Mauvaise journée à la place pour l'Atalanta, défaite à domicile face à la Sampdoria 3-1. Un KO qui brûle mais qui, tout compte fait, fait tout : les blucerchiati, après avoir pris les devants avec Quagliarella (13e), se sont même permis le luxe de rater un penalty (encore le capitaine), avant de doubler avec Thorsby (59e) et ferme avec Jankto en pleine récupération (91'). Au milieu un penalty de Zapata (80') et beaucoup, trop de confusion, résultat d'un turnover exagéré qui, comme à Naples, a fini par faire jouer le jeu au-dessus de tous les adversaires. « Je me sens responsable de cette défaite – a admis Gasperini -. On a fait des expériences, comme sur un chantier, on a fini par perdre de la distance ». Mardi contre l'Ajax (vainqueur 13-0 d'hier contre Venlo !) il en faudra bien plus, sinon les compliments de début de saison laisseront place aux inévitables polémiques.
Aujourd'hui, cependant, c'est à la Juventus et à Naples, avec les bianconeri engagés dans le report contre Vérone (20.45h15) et les Azzurri l'après-midi sur le terrain de Bénévent (3h). Des matchs simples sur le papier, mais il vaut mieux ne pas le dire trop fort : les hommes de Pirlo sont revenus du match nul à Crotone, ceux de Gattuso de la défaite à domicile face à l'AZ Alkmaar, des adversaires tout sauf transcendantaux, mais capables d'arracher des points lourds. Il faudra la "bonne" tête et la Juventus, en ce sens, a déjà bien répondu à Kiev, remportant sa première victoire de la saison en Ligue des champions. Par rapport à mardi il n'y a qu'une seule grosse nouvelle, à savoir le retour de Dybala dès la première minute : un test très important en vue de Barcelone (hier battu 1-XNUMX par le Real Madrid dans le Clasico espagnol), un match que l'Argentin veut absolument gagner.
« Je n'ai jamais eu besoin de l'aiguillonner, il joue parce qu'il a mis du carburant dans ses jambes et il va bien – a expliqué Pirlo -. À deux reprises, je n'ai pas pu l'envoyer sur le terrain car nous n'étions plus que 10, maintenant c'est normal qu'il reparte depuis le début ». L'entraîneur de la Juventus, sans Ronaldo (l'espoir demeure de le récupérer pour mercredi, mais un prélèvement négatif sera nécessaire dans les 24 heures suivant le match), Chiellini, Alex Sandro, De Ligt et le disqualifié Chiesa, s'appuiera sur un 3-4 -1- 2 avec Szczesny dans les buts, Demiral, Bonucci et Danilo en défense, Cuadrado, Bentancur, Arthur et Bernardeschi au milieu de terrain, Kulusevski au trocart, Dybala et Morata en attaque. Système de jeu similaire également pour Juric, qui répondra avec Silvestri entre les poteaux, Lovato, Ceccherini et Empereur dans le département arrière, Faraoni, Vieira, Ilic et Lazovic au milieu de terrain, Tameze et Zaccagni derrière le seul attaquant Di Carmine.
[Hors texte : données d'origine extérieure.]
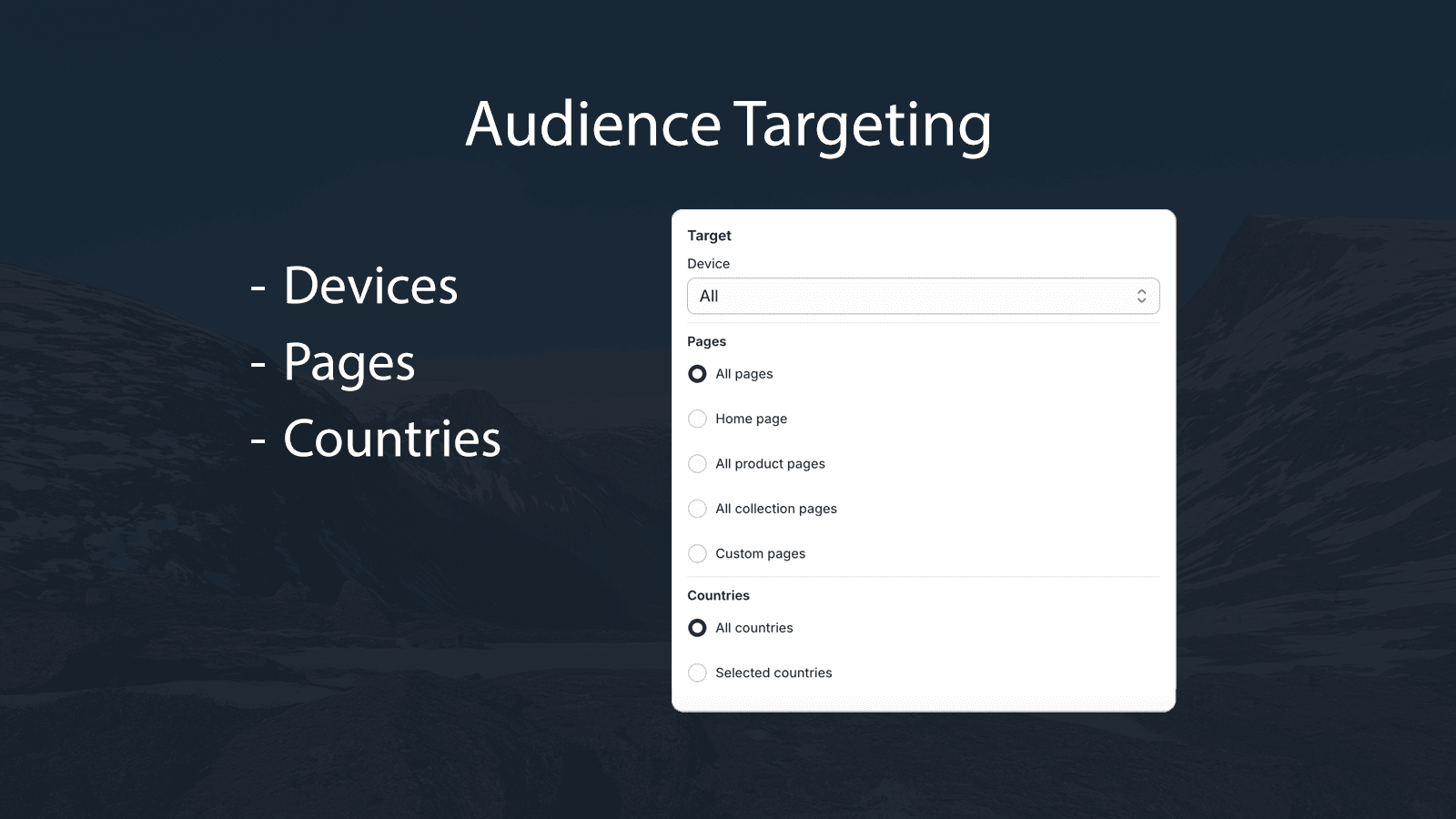Click the Countries section label
This screenshot has height=819, width=1456.
[x=718, y=595]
Une victoire presque obligatoire aussi pour Napoli, appelé à racheter le KO européen dans le derby de Campanie à Bénévent. Pour Gattuso c'est un examen de maturité : un succès, en effet, renforcerait fortement sa candidature au Scudetto. L'entraîneur bleu effectuera plusieurs rotations par rapport à jeudi, en s'appuyant sur un 4-2-3-1 avec Ospina dans les buts, Di Lorenzo, Manolas, Koulibaly et Hysaj en défense, Fabian Ruiz et Bakayoko au milieu de terrain, Lorenzo Insigne, Mertens et Lozano. en trocart, Osimhen en attaque. Beaucoup d'énergie également sur le front des Giallorossi, où Pippo Inzaghi vise à arrêter les rivaux détestés avec un 4-3-2-1 qui verra Montipò entre les poteaux, Maggio, Glik, Caldirola et Letizia dans le dos, Ionita, Schiattarella et Dabo au milieu, Roberto Insigne et Caprari derrière l'attaquant solitaire Lapadula.